The records that follow are to be repeated in full, with no pictures retained.
━━ MATERIALS PROVIDED
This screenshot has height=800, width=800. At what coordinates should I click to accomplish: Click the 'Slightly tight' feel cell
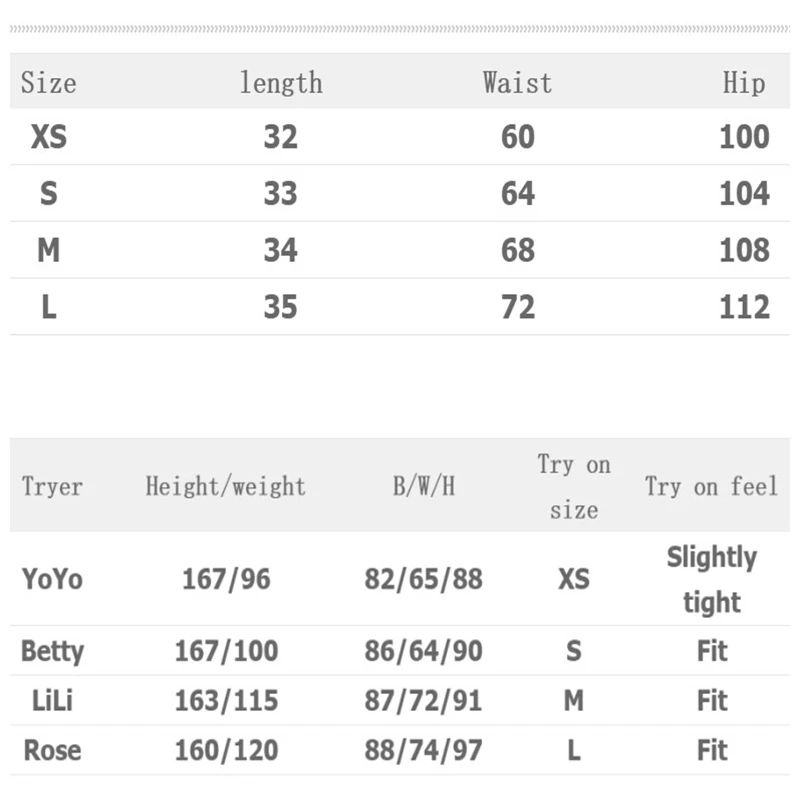(x=711, y=579)
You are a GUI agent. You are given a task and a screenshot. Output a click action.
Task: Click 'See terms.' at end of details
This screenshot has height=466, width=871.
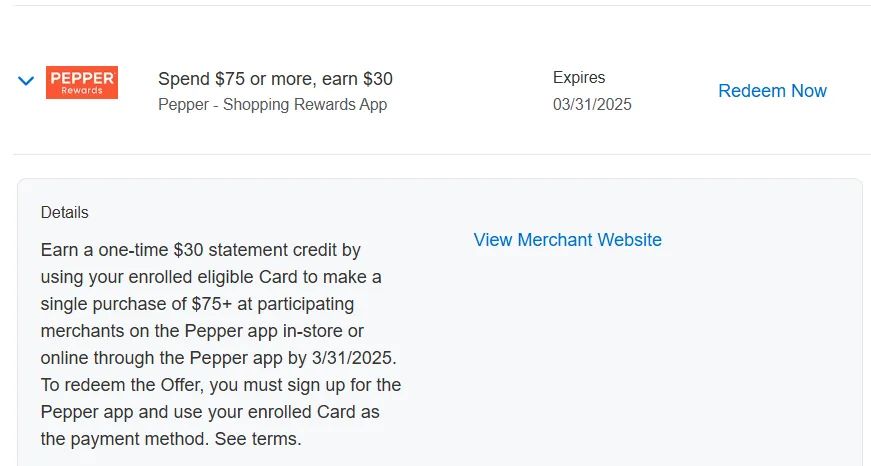(x=258, y=439)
━━━━
*OUTPUT OF THE TASK*.
This screenshot has height=800, width=800. At what coordinates should I click to accomplish: Click the 'Slightly tight' feel cell
(x=711, y=579)
You are a GUI agent. You are given a task and a screenshot. Output a click action.
Task: Click 'See terms.' at end of details
This screenshot has height=466, width=871.
(x=258, y=439)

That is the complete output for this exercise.